Now, I know a lot of useless facts. I know more useless facts than useful facts. Proportionately, it is a little bit worrisome. Honestly, how I function so well with the information I carry around in my head is truly amazing. Unfortunately, I cannot recall these facts - useful or otherwise - and vocalize them quickly. So while my peers and colleagues were popping up all over the place hollering out answers that I knew, accumulating piles of prizes in front of them, I sat in my chair, watching silently. Towards the end of the game, I looked enviously around at everyone else's prizes. It seemed like everyone else had a pile of really cool stuff - such as Clorox disinfectant wipes, chocolate bars, posters of bald eagles, 100 packs of pencils, and pens shaped like dolphins - and I had nothing.
Soon it became clear that the Book Babes were not even giving prizes to only those with the right answers! They were just handing out prizes sometimes to the person who jumped up and said anything first, sometimes to the person who said the funniest thing, and only sometimes to the first person with the correct answer. I considered jumping up and just yelling stuff out, like some others were doing, but as I mentioned in my post yesterday, I am already extremely lucky to not have yelled "BOOGERS!" in a meeting so far, and I really would like to keep it that way as long as possible.
Seriously, I was worried that I would jump up, all ready to say something random just to get a prize, then instead panic and yell, "BOOGERS!" I imagined the horrified looks on my colleagues faces as a stunned and disgusted silence fell across the media center. Then a judging whisper would sweep from one side of the room to the other, all eyes on me. I would be forced to slink under the table and hide there for the rest of the day. That would have been awful since I had a lot of work to do that day.
I sat there for a while, concentrating really hard, trying to come up with an acceptable word to choose, focus on, and yell out. It had to be socially appropriate, a little bit quirky, and it had to work with virtually any sort of question. I had to be able to scream this word after being asked "What do you call a group of kangeroos?" as well as "What is the queen of England's favorite color?" or "What is the maximum capacity of the Taj Mahal?" without losing the hard earned respect of my colleagues. They already thought I was quirky (nice for "weird") and unique (nice for "weird"), so I just had to choose a word and make it sound like I had come up with it on the spot. Orange? 7,231? The Oval Office? What would work?
Eventually, a colleague looked over and noticed I had no prizes in front of me. She asked why I didn't jump up. I responded, a bit embarrassed, that I am one of those people that needs that precious wait time. She looked at me funny, then wrinkled her nose and said, "Why don't you just jump up and yell 'boogers' after the next question?"

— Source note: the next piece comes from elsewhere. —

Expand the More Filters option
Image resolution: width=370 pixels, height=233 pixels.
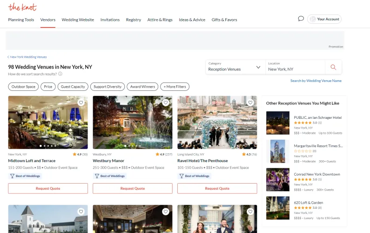pos(175,87)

I was stunned! Had she read my mind? Did she know my secret fear and was now taunting me with it? HOW MANY PEOPLE I WORK WITH KNOW WHAT A STRUGGLE IT IS FOR ME TO KEEP FROM YELLING "BOOGERS" IN PROFESSIONAL SITUATIONS? I panicked. This was mightily embarrassing.
Then I realized she knew nothing of my inner conflict. She was just trying to be funny and help me win a prize. I sighed and laughed, although a bit belatedly. That hesitation may have given her a hint to my issue, but perhaps not. Probably not, right?
Eventually I won a picture frame for knowing that the Statue of Liberty was a gift to the United States from France. I jumped up and shouted "FRANCE!" a little too loudly and a little over-enthusiastically, but I got a picture frame! And I got to jump up just like the people around me, helping me rebuild a little bit of that growing feeling of stupidity and low self esteem.
The moral of the story is:
Wait time is exceedingly important, and without it, our nation would fall into a chaotic mess with a rebellion run by children with very low self esteem.